- ADR members have outperformed MSCI China since their inclusion
- Addition to MSCI to broaden investor base: Enhanced Investment
Global investors are about to get a double dose of Chinese equities that have provided a haven, of sorts, from the nation’s stock slump.
Alibaba Group Holding Ltd. and 12 other American Depository Receipts will have their full value included in MSCI Inc.’s indexes from the close on Tuesday, six months after half their free float-adjusted market capitalization was added to the gauges. The shares are down 5.6 percent on average from then through last week, beating the MSCI China Index’s 8.1 percent drop. Losses have been even worse on the mainland, with the Shanghai Composite Index tumbling 18 percent for the world’s second-steepest decline.
The index changes will give passive investors bigger stakes in China’s technology and services while downsizing state-run industrial and financial giants, mirroring what policy makers are seeking to do for the economy. MSCI will decide next month whether to include mainland-traded A shares as well. Tobias Bland, chief executive of Enhanced Investment Products, a manager of exchange-traded funds, says Tuesday’s change will put ADRs in the hands of a broader group of investors who’ll be willing to pay higher valuations for the shares.
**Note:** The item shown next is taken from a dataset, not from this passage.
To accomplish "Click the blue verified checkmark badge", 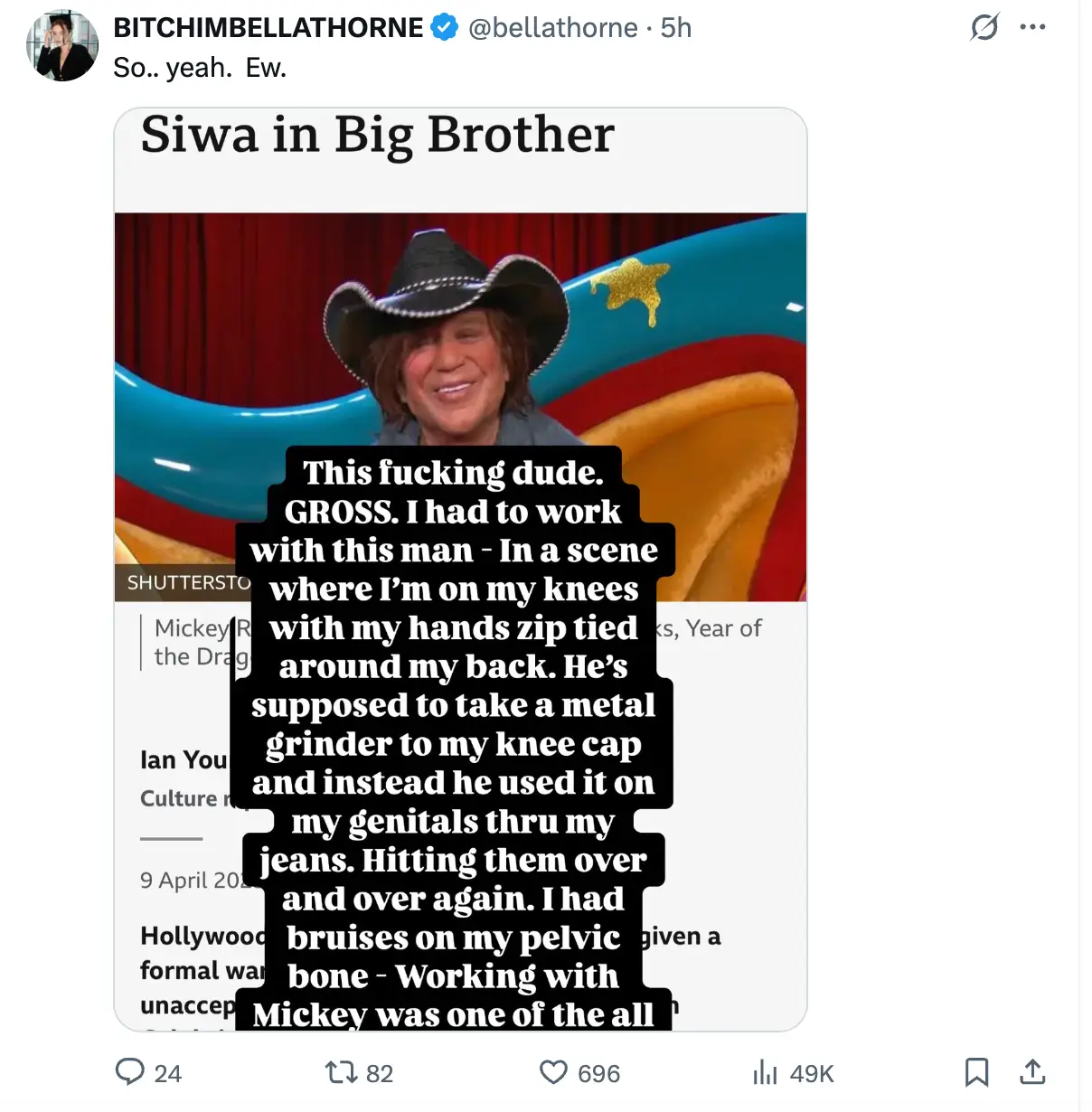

“U.S. investors are giving them a low valuation because of the China risk,” said Bland. “China risk to them is probably a lot greater than to people in Hong Kong or Singapore. Now with the MSCI inclusion, hopefully a lot more global investors will be able to buy them as part of their mandate.”
BlackRock Inc., which manages the biggest ETF tracking the MSCI Emerging Markets Index, increased its holding of shares in U.S.-traded Chinese firms by 500 percent following MSCI’s inclusion of the ADRs in November. Chinese companies were the main beneficiaries of the index compiler’s revised approach, which broadened national benchmark measures to include companies that had a primary listing outside their home markets.
The MSCI China Index rose 0.9 percent on Tuesday to close at a four-week high in Hong Kong. Tencent Holdings Ltd., which has the highest weighting on the gauge, climbed 2 percent to a record high.
Shares of the biggest ADRs have risen as the date of their increased MSCI China weighting approaches. Alibaba surged 3.3 percent on Friday, paring its loss for 2016 to less than 1 percent and almost erasing a decline after the e-commerce giant disclosed a regulatory probe. The company currently makes up 4.4 percent of the gauge. Baidu Inc. rallied 8.8 percent last week to narrow this year’s decline to 2.1 percent.
Active investors may be buying in anticipation of gains spurred by the changes to the MSCI indexes, according to Chi Tsang, the Hong Kong-based head of Asia Internet research at HSBC Holdings Plc.
“There is a mismatch between the ADRs’ prices and their fundamentals,” said Tsang. “The inclusion is a positive catalyst.”